Klager heeft in beroep zijn tegenover de beklagcommissie ingenomen standpunt als volgt toegelicht. Het is in totaal drie keer mis gegaan, zelfs vijf dagen na de uitspraak van de beklagcommissie. Klager betreurt het dat ter zitting van de
beroepscommissie niemand van DV&O aanwezig is. Klager gaat al vijftien maanden drie keer per week op vaste momenten naar het ziekenhuis. Hij gaat er vanuit dat dit bekend is. DV&O dient er voor te zorgen dat het transport tijdig plaatsvindt. Klager kan
zich niet aan de indruk onttrekken dat door sommige medewerkers van DV&O gedacht wordt dat het toch maar om een gedetineerde gaat. Na een maand of drie gaat het een keer fout. Het nadeel van korter dialyseren is dat klager de dagen daarna nog minder
mag
drinken, namelijk slechts 500 cc. Het gaat klager niet om de zorgplicht van de directeur, maar om het handelen door DV&O.

3. De beoordeling
De beroepscommissie stelt vast dat de directeur een transportaanvraag heeft gedaan bij DV&O voor het transport van klager naar het ziekenhuis op 1 september 2016. Uit een schriftelijke reactie van DV&O maakt de beroepscommissie op dat de verwerking van
deze aanvraag bij DV&O is misgegaan. Dit handelen van DV&O valt niet toe te rekenen aan de directeur. Om die reden zal de beroepscommissie de uitspraak van de beklagcommissie vernietigen en klager alsnog niet-ontvankelijk verklaren in het beklag.
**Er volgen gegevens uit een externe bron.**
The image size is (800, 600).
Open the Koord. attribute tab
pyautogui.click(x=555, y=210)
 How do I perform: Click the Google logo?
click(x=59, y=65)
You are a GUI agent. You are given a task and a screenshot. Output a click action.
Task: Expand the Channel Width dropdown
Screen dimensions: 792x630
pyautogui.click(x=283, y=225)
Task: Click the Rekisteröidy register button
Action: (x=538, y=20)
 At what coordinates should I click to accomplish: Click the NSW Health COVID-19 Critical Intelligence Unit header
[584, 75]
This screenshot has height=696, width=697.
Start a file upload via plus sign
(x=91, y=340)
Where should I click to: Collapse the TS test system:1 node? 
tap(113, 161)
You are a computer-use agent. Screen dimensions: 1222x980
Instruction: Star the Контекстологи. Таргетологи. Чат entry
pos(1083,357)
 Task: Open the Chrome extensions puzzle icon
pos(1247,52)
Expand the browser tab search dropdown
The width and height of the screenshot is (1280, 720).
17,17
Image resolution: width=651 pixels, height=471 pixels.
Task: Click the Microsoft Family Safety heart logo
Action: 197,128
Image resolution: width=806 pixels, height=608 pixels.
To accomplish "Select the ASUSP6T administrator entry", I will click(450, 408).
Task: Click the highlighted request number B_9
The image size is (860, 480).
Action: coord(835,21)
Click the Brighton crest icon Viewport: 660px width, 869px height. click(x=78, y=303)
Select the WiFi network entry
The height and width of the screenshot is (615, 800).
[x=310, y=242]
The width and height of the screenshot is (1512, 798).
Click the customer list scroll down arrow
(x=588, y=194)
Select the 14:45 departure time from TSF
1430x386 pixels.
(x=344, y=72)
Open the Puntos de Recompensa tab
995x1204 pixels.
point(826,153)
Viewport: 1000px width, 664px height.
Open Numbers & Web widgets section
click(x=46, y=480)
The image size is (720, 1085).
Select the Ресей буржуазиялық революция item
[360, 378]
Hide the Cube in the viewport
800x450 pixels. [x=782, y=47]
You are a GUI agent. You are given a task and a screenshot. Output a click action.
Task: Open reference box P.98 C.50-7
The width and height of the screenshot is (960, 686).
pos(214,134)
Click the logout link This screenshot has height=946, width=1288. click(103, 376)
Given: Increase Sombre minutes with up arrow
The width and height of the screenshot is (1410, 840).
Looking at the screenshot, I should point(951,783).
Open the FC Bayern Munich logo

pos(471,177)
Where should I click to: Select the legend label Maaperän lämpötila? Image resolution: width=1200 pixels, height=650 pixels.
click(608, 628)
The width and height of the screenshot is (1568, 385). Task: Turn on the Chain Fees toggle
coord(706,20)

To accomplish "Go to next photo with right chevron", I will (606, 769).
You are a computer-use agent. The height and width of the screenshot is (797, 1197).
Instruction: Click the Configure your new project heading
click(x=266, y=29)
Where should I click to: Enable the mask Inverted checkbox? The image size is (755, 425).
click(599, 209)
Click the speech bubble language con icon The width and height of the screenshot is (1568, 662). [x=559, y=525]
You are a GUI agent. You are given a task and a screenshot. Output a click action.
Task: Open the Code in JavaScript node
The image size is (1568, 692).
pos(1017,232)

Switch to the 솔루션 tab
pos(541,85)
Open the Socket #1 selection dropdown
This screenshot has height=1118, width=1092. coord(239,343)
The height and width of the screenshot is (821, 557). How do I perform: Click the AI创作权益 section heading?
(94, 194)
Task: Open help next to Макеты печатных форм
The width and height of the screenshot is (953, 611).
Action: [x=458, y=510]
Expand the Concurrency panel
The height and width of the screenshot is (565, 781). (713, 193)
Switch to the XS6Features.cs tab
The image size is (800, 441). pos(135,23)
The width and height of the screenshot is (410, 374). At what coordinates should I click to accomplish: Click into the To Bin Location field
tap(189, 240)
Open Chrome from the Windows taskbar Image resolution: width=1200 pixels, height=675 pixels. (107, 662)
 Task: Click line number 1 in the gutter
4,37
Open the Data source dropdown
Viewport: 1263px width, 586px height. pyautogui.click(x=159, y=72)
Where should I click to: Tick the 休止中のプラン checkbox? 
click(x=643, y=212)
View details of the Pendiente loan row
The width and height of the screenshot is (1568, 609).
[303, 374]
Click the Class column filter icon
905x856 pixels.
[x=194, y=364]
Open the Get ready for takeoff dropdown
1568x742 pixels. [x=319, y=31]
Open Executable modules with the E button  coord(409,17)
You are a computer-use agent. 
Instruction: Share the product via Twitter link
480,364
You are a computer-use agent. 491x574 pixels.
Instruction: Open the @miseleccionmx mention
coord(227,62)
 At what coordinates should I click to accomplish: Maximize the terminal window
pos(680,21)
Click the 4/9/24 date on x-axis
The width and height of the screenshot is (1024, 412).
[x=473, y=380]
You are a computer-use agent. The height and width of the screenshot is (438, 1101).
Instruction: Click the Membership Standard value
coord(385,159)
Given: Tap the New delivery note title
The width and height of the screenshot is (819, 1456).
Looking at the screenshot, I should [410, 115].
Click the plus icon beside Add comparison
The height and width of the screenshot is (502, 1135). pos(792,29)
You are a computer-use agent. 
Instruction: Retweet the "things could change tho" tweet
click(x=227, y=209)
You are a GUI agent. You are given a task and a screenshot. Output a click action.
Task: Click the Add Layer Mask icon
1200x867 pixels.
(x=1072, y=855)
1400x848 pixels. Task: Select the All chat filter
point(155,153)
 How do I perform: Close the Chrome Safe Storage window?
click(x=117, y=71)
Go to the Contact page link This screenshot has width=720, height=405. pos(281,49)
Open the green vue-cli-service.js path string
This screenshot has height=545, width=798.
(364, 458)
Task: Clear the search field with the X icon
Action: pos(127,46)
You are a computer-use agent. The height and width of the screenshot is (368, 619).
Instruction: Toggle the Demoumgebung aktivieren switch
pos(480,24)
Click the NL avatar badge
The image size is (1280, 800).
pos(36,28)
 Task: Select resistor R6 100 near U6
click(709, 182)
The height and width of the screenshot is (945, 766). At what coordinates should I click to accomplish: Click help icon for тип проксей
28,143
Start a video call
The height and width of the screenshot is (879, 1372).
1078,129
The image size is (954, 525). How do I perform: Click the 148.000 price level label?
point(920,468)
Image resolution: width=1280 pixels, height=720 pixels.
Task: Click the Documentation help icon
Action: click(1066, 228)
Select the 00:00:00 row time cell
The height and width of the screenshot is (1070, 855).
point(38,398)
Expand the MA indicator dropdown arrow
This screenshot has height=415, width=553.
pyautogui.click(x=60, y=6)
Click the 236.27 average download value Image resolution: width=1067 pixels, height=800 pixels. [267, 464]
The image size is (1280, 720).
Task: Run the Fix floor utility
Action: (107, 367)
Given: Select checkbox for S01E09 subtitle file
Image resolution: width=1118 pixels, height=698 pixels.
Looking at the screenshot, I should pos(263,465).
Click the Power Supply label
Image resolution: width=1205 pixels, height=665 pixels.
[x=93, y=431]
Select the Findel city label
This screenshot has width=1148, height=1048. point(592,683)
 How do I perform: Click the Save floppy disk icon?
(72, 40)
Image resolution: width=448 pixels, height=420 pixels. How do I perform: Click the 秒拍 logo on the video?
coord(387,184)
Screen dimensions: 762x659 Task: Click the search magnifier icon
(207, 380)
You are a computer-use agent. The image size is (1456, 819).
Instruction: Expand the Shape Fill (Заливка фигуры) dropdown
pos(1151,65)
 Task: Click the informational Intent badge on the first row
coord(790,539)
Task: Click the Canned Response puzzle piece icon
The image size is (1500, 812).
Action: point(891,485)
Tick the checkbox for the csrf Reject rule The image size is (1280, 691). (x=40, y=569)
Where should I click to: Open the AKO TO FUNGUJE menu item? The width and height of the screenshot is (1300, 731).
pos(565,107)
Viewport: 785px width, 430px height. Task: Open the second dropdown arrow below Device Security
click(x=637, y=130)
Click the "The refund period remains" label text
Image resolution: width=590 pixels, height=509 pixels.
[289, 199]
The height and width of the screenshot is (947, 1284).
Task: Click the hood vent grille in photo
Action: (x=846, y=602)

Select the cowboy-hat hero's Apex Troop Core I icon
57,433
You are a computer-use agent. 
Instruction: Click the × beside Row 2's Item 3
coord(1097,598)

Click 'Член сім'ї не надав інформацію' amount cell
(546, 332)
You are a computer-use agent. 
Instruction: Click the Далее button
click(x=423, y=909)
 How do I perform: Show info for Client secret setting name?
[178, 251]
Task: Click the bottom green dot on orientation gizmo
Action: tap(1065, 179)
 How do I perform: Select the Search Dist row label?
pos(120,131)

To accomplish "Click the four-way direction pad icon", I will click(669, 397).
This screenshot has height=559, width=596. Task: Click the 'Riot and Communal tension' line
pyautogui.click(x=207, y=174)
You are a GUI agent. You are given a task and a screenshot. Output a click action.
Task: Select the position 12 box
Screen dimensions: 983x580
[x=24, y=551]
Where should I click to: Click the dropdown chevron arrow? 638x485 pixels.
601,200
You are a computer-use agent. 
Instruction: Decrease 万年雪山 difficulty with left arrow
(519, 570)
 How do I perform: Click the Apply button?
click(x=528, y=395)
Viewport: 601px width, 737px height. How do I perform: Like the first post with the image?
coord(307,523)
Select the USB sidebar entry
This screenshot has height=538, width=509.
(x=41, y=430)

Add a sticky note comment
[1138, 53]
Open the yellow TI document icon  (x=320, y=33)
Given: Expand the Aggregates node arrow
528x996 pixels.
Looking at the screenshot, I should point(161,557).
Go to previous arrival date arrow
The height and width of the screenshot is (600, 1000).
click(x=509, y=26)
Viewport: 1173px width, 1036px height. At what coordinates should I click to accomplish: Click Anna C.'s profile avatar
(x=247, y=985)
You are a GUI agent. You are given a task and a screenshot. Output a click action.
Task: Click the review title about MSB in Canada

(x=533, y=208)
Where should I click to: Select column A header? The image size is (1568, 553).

Voorts is de vraag of de directeur voldoende zorgvuldig heeft gehandeld, nadat geconstateerd was dat geen transport voor klager geregeld was. Naar het oordeel van de beroepscommissie is dat het geval. Het personeel heeft contact opgenomen met de
medische dienst en met het ziekenhuis. Er is alsnog een spoedtransport geregeld, zodat klager toch behandeld kon worden. Hoewel de beroepscommissie begrijpt dat het voor klager erg vervelend is dat de behandeling door de vertraging was ingekort, kon
van
de directeur niet meer worden verwacht dan hij heeft gedaan. Daarnaast maakt de beroepscommissie uit het verhandelde ter zitting op dat klager de directeur hiervan ook geen verwijt lijkt te maken. Het beroep van de directeur zal derhalve gegrond worden
verklaard, de uitspraak van de beklagcommissie zal worden vernietigd en het beklag zal alsnog ongegrond worden verklaard.

4. De uitspraak
De beroepscommissie vernietigt de uitspraak van de beklagcommissie wat het onjuist registeren van de transportaanvraag door DV&O betreft en verklaart klager alsnog niet-ontvankelijk in het beklag.
De beroepscommissie verklaart het beroep van de directeur wat de zorgplicht betreft gegrond, vernietigt de uitspraak van de beklagcommissie en verklaart het beklag alsnog ongegrond.

Aldus gegeven door de beroepscommissie voornoemd, bestaande uit mr. W.F. Korthals Altes, voorzitter, mr. drs. J.P. Meesters en drs. P.J.M. van Puffelen, leden, in tegenwoordigheid van mr. S. Blankenspoor, secretaris, op 28 april 2017.